- Born: New York City, U.S.
- Education: Yale University (BA) Iowa Writers' Workshop (MFA)
- Occupations: Novelist; journalist; screenwriter;

= Jennifer Vanderbes =

American novelist

Jennifer Vanderbes is an American novelist, journalist and screenwriter.

==Biography==

===Early life===
Vanderbes was born in New York City. She attended the Dalton School and earned a B.A. in English magna cum laude from Yale University. While at Yale, she began writing for the Yale Daily News and was featured on CBS Evening News for her investigation into a suspicious egg donor agency that was then closed down due to her reporting. She graduated from Yale in seven semesters, and worked at CNN during her junior year. After Yale, Vanderbes worked as a reporter for the Pittsburgh Post Gazette before moving to Iowa City to attend the Iowa Writers' Workshop as a Truman Capote Fellow.

===Career===
After receiving her MFA in Fiction Writing from the Iowa Writers' Workshop, where she studied with Pulitzer Prize-winner Marilynne Robinson, Vanderbes was awarded creative writing fellowships at the University of Wisconsin and Colgate University.

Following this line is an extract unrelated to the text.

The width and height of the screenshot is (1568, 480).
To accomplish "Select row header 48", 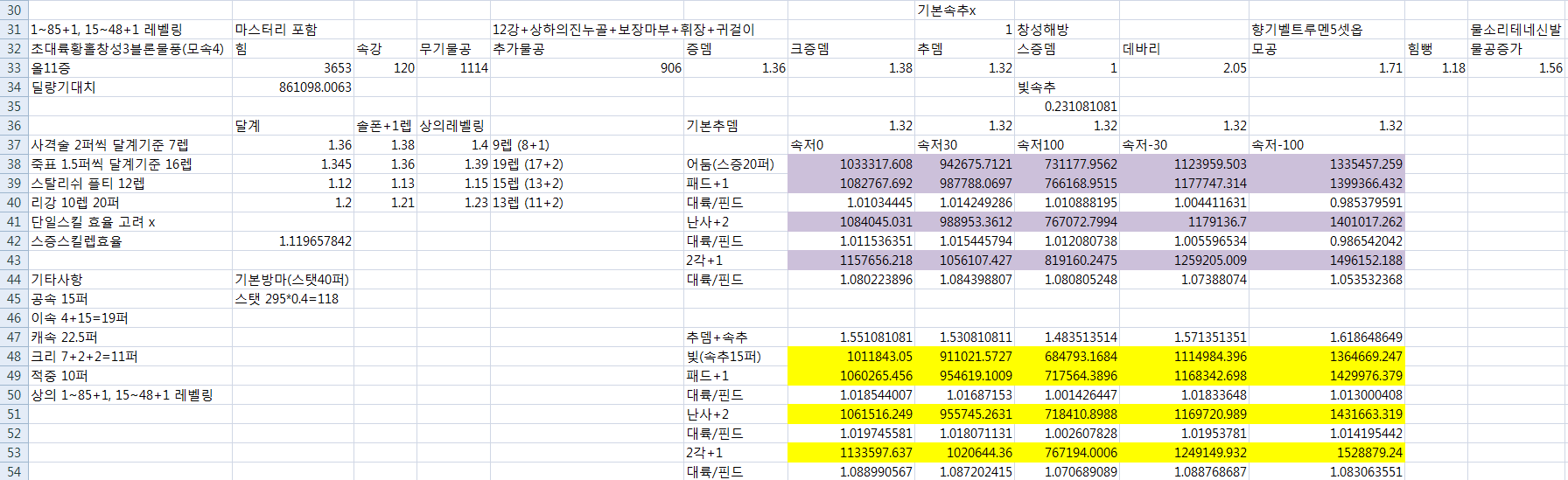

In 2003, her debut novel Easter Island (Dial Press) was named one of the best books of the year by The Christian Science Monitor and The Washington Post Book World, and was translated into sixteen languages. The novel combines adventure, mystery, and archaeology in several plotlines linked to Easter Island, the remote South Pacific island famed for its immense Moai (statues). Vanderbes was named to People Magazine's annual "It List".

In 2007, Vanderbes published her second book, Strangers at the Feast. The novel depicts two Connecticut families, one white and one black, connected by gentrification and a horrific crime on Thanksgiving Day in 2007. Oprah Magazine called it "a thriller that also raises large and haunting questions about the meaning of guilt, innocence, and justice."

Her third novel, The Secret of Raven Point (2014), follows a young WWII army nurse determined to find her older brother who's gone missing in action in Italy. The New York Times celebrated the "two separate mysteries [that] create and maintain suspense throughout this gripping World War II coming-of-age novel." The Washington Post called it “fresh, compelling...Vanderbes performs admirably.” Library Journal raved, "Readers will fall in love with the delightful Juliet, who is a smart and courageous heroine....the only disappointing thing about this book is that it has to end."

During graduate school, Vanderbes wrote a one-act play called "The Applicant" which was produced by the Soho Rep theater in New York. In 2014, she returned to playwriting, and her two-act play, Primating, about primatologists in Africa, was optioned by Tony Award-winning producers Jeffrey Richards Associates. The play revolves around two of the world's leading primatologists, who reunite at a chimp reserve twenty-five years after a dashed love affair. In a full-blown battle of the sexes - and wits - they pit man against woman and ape against man. The play had its world premiere in August 2021 at the Arkansas Repertory Theater in Little Rock, Arkansas, celebrated by Broadway World as a "very smart, witty play."

She also writes for film and television, developing projects with HBO, Netflix, Bravo, TriStar, Fox and Paramount. In March 2022 she was named an Athena List winner for a biopic she wrote for Paramount. In July 2022, she won a New York Foundation for the Arts Playwriting/Screenwriting Prize. In November 2022, the Hollywood Reporter announced her as the winner of the Athena Film Festival's Sloan Development prize. She has served a writer and Producer on NBC's Law & Order for several seasons.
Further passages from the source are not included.